What to produce:
Range to repeat from the listing below: the line containing "Where should I" down to the line containing "Given: Uncheck the StrideX Pro order checkbox", both included. Copy it exactly, pictures excluded, and add nothing else.

Supplied material:
# # #

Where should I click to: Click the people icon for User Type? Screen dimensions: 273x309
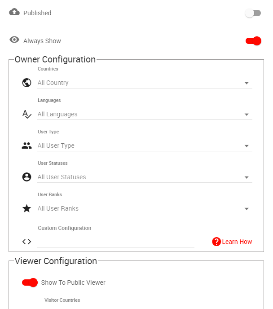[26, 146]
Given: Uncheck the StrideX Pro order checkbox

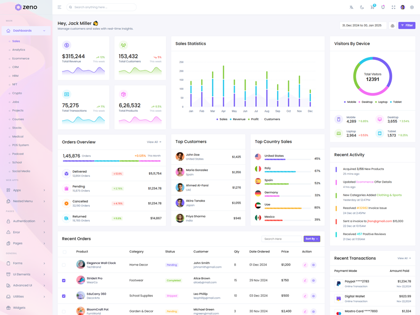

# # #

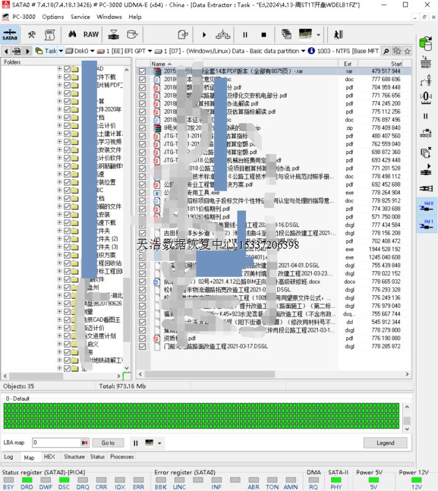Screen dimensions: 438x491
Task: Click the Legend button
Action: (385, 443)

# # #

Task answer:
Where should I click to: Click the people icon for User Type? Screen dimensions: 273x309
[26, 146]
Given: Uncheck the StrideX Pro order checkbox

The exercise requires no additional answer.